Short task: Retype all of the material below line by line, changing nothing.

Input records:
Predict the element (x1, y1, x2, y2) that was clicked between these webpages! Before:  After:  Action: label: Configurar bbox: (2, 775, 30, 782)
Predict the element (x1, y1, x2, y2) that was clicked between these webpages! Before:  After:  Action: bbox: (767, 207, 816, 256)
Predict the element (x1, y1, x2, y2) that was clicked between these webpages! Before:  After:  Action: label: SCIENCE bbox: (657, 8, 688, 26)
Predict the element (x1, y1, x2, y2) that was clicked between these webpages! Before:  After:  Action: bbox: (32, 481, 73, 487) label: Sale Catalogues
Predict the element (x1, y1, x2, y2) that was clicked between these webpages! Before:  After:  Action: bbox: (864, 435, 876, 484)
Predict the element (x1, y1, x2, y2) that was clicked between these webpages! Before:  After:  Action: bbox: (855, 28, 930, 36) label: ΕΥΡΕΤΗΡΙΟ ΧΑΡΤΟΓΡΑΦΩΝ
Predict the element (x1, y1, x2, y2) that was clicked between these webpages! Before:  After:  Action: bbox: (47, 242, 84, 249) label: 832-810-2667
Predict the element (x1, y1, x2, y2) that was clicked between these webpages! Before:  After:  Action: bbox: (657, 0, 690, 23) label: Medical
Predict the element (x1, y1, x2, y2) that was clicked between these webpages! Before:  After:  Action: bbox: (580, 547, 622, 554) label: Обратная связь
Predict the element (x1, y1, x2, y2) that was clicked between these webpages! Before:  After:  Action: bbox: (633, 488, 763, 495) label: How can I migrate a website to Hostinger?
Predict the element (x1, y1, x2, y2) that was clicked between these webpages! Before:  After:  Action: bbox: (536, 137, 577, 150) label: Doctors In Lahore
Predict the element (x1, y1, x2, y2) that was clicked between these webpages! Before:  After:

Answer to the problem:
Predict the element (x1, y1, x2, y2) that was clicked between these webpages! Before:  After:  Action: label: Configurar bbox: (2, 775, 30, 782)
Predict the element (x1, y1, x2, y2) that was clicked between these webpages! Before:  After:  Action: bbox: (767, 207, 816, 256)
Predict the element (x1, y1, x2, y2) that was clicked between these webpages! Before:  After:  Action: label: SCIENCE bbox: (657, 8, 688, 26)
Predict the element (x1, y1, x2, y2) that was clicked between these webpages! Before:  After:  Action: bbox: (32, 481, 73, 487) label: Sale Catalogues
Predict the element (x1, y1, x2, y2) that was clicked between these webpages! Before:  After:  Action: bbox: (864, 435, 876, 484)
Predict the element (x1, y1, x2, y2) that was clicked between these webpages! Before:  After:  Action: bbox: (855, 28, 930, 36) label: ΕΥΡΕΤΗΡΙΟ ΧΑΡΤΟΓΡΑΦΩΝ
Predict the element (x1, y1, x2, y2) that was clicked between these webpages! Before:  After:  Action: bbox: (47, 242, 84, 249) label: 832-810-2667
Predict the element (x1, y1, x2, y2) that was clicked between these webpages! Before:  After:  Action: bbox: (657, 0, 690, 23) label: Medical
Predict the element (x1, y1, x2, y2) that was clicked between these webpages! Before:  After:  Action: bbox: (580, 547, 622, 554) label: Обратная связь
Predict the element (x1, y1, x2, y2) that was clicked between these webpages! Before:  After:  Action: bbox: (633, 488, 763, 495) label: How can I migrate a website to Hostinger?
Predict the element (x1, y1, x2, y2) that was clicked between these webpages! Before:  After:  Action: bbox: (536, 137, 577, 150) label: Doctors In Lahore
Predict the element (x1, y1, x2, y2) that was clicked between these webpages! Before:  After:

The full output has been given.